Wystawiłam zaświadczenie które trafiło do nie tej osoby ktora powinna je dostać. Teraz tamta osoba której dane były na zaświadczeniu grozi mi powództwem cywilnym. Mogę za to siedzieć? Boję się strasznie a osoba o której mówię powiedziala ze zrobi wszystko żeby mnie zniszczyć
Proszę się uspokoić, to po pierwsze, nie pójdzie Pani siedzieć,a tę osobę co Pani grozi " zniszczeniem" to proszę przeprosić osobiście i na piśmie i to wszystko na tę chwilę.
Machnęła się Pani z tym zaświadczeniem, to prawda że do popełnienia omawianego czynu zabronionego niezbędne jest udostępnienie danych osobowych lub umożliwienie dostępu do nich więcej niż jednej osobie.
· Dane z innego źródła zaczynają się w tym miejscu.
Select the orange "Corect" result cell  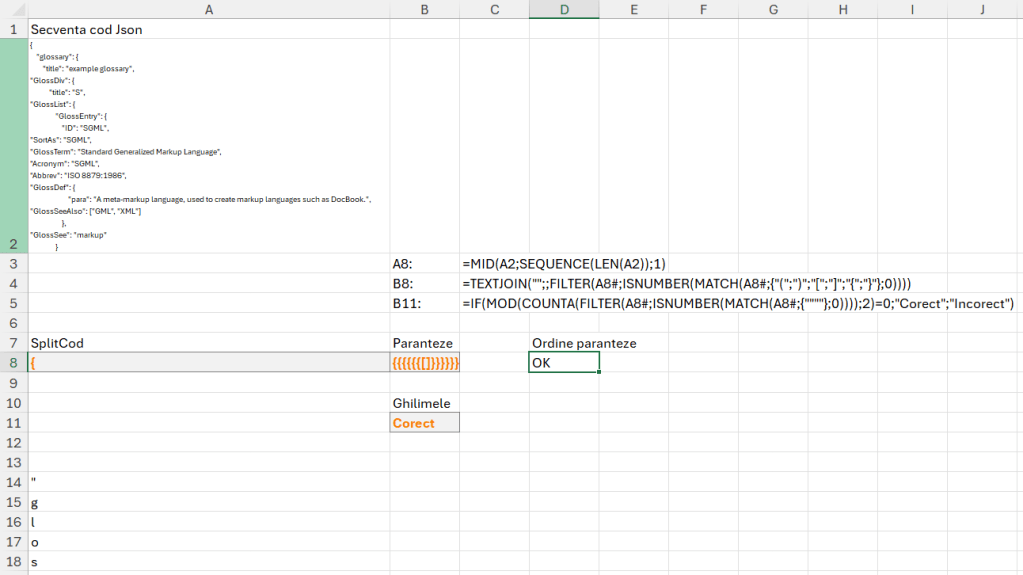point(425,423)
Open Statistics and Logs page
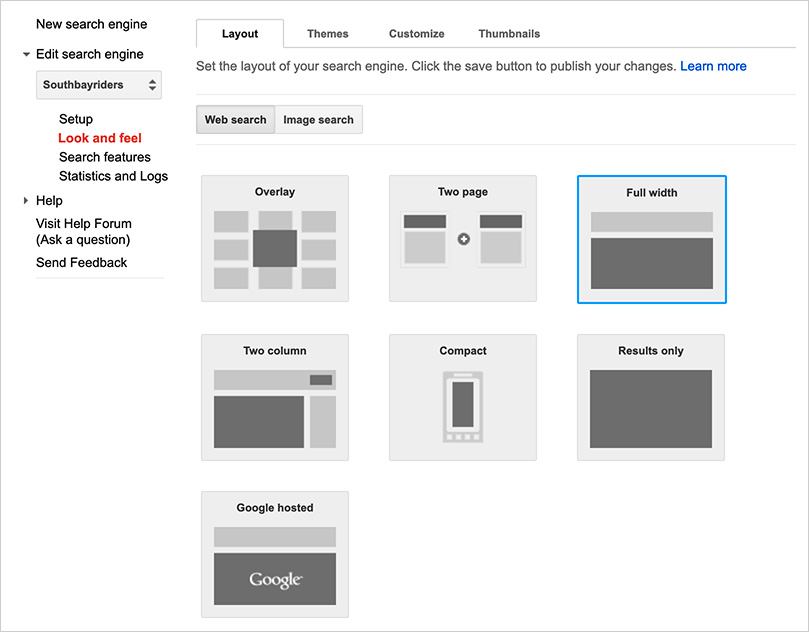This screenshot has height=632, width=809. (x=113, y=176)
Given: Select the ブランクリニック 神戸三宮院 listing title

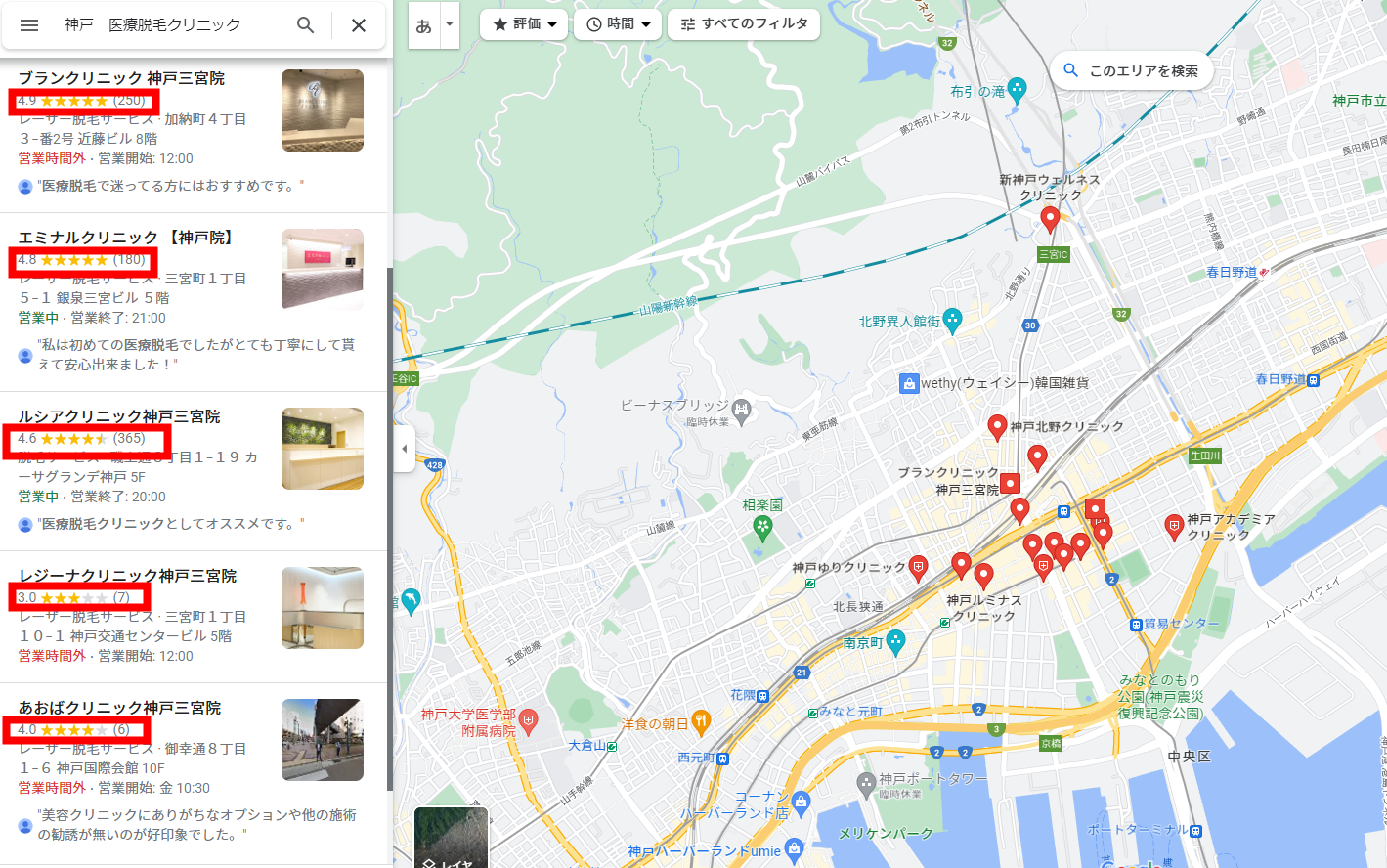Looking at the screenshot, I should click(x=121, y=78).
Przepis posługuje się sformułowaniem „osobom nieupoważnionym”. Zgodnie z postanowieniem Sądu Najwyższego z dnia 21 listopada 2007 roku, „Wobec obecnej treści przepisu art. 51 ust. 1 ustawy o ochronie danych osobowych (Dz. U. 1997 r. Nr 133 poz. 883 ze zm.) udostępnienie danych lub umożliwienie do nich dostępu jednej osobie nie wyczerpuje znamion omawianego przestępstwa”.Niejednokrotnie może zdarzyć się, że do umożliwienia dostępu do danych dojdzie wskutek zaniechania – poprzez niedopełnienie ciążącego obowiązku.
Zastanawiam się też, czy Tym zaświadczeniem (ujawnieniem informacji), naraziła Pani stronę na szkody finansowe, materialne itd. Nie sadzę.Pani pomyłka to coś w stylu "dodzwoniłam się pod inny numer niż wybierany».
Proszę sobie przygotować uzasadnienie popełnienia pomyłki ale nie wiązać tego z pracą: przeciążenie obowiązkami itd, a raczej z chwilowo trudną osobistą sytuacją życiową.
Proszę porozmawiać o tym z prawnikiem i swoim szefem. Może mają inne zdanie, ale jak dla mnie, nic takiego się nie stało, aż tak..
No dajmy spokój proszę Państwa, to nie jest sprawa na postępowanie karne. Pani "Kowalska" głowa do góry. Najczęstsze błędy przy tego typu sprawach- to jakie ? dać się zastraszyć i popaść w histerię.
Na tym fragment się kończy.